2018 will be the year in which advertising agencies make some of the hard choices that they’ve been putting off for a decade.
I say a decade because the industry’s need for reformation can be traced back to some key events in the mid-to-late Noughties.
For example, the banking crisis of 2008, which rebased the marketing-driven economy forever. The rise of social media advertising platforms, which rewrote the mass marketing playbook forever. The launch of the iPhone and iPad, which began the shift in consumer electronics towards mobile-first computing and changed the time and place paradigm of advertising forever. The testing and optimisation of IBM’s Watson, initially as a quiz-show contestant, but ultimately as the precursor of scaled artificial intelligence that would change automated marketing forever. The start, in 2007, of John Lewis’ Christmas advertising tradition, which helped to revive long-term emotional priming and militate against the emerging digital marketing model, breaking the industrial consensus forever.
These and other forces, set in motion a decade ago, have combined awkwardly and powerfully and now exert such overwhelming pressure on the viability of advertising agencies that we have no choice but to place some big existential bets.
I would argue that we can no longer be all things to all clients or host a tangle of contradictory business models. It is not possible to be labour-intensive factories and at the same time be lean and trusted consultants; we can’t hedge our bets as a jack-of-all-trades. Instead, we need to work out what we do that clients still value; what we do that software can’t do more quickly; what we do that algorithms can’t match; and then – to paraphrase Quentin Crisp – we need to do it like hell.
If you’re a CEO who is entrusting yourself to the forces of positive ambiguity, be very afraid. If your strategy is to shape-shift towards some unmarked horizon, removing cost and hope, one brittle Jenga brick at a time, then cancel Barbados. If your only model is to recapture through linked execution the value you give away in ideas, find a biro and the back of an envelope. 2018 is the year of hard choices.

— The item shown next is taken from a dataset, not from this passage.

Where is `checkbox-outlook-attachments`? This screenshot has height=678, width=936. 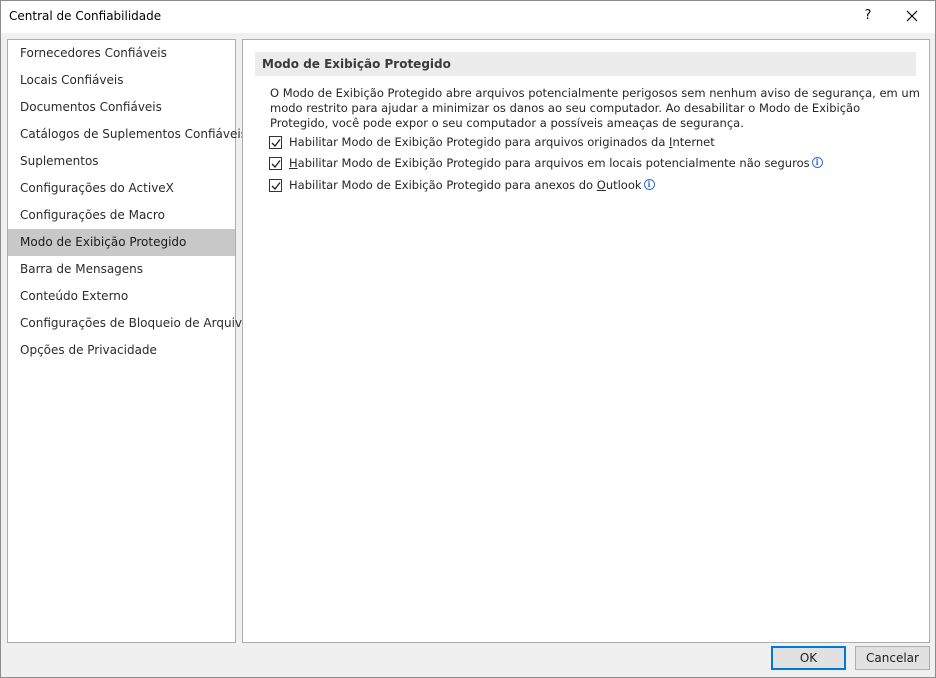 checkbox-outlook-attachments is located at coordinates (276, 186).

If you don’t believe the history lesson, consider the realpolitik. Consider the cost to agencies of prioritising open-ended diversification ahead of revenue. Contemplate the increasing horizontality across holding companies and think about the unbearable pressure that this transfers to the notion that one sibling agency is intrinsically different to the next. Think of the gauntlet, thrown down this year so vividly by acquisitions by major consultancies, and – in your head – divide the agency world into those who maybe still could and those who definitely never will justify a position and a premium upstream of execution. Survey the pressure on advertising’s defining screen form and the temptation to re-shape whole business models just to capture what may or may not be a viable revenue source somewhere at the fast, cheap end of the content spectrum. Consider all these things – perhaps even at your leisure – but return to work in January with decisions.

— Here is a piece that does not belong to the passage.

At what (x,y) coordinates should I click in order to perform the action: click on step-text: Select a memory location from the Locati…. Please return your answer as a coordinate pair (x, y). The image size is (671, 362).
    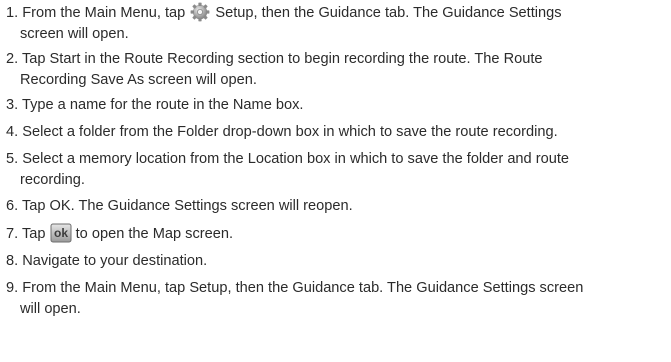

It’s been fashionable to inhabit the grey space this past decade. It’s even been exciting. Ambiguity has been reframed as a positive state of fluidity – a high integrity, future-ready limbo. But limbo is now a luxury that few agencies can afford, and a welcome dose of black and white will need to return to agency leadership in 2018.
It’s time to place your bets. Or, if you prefer the language of the Riviera, faites vos jeux.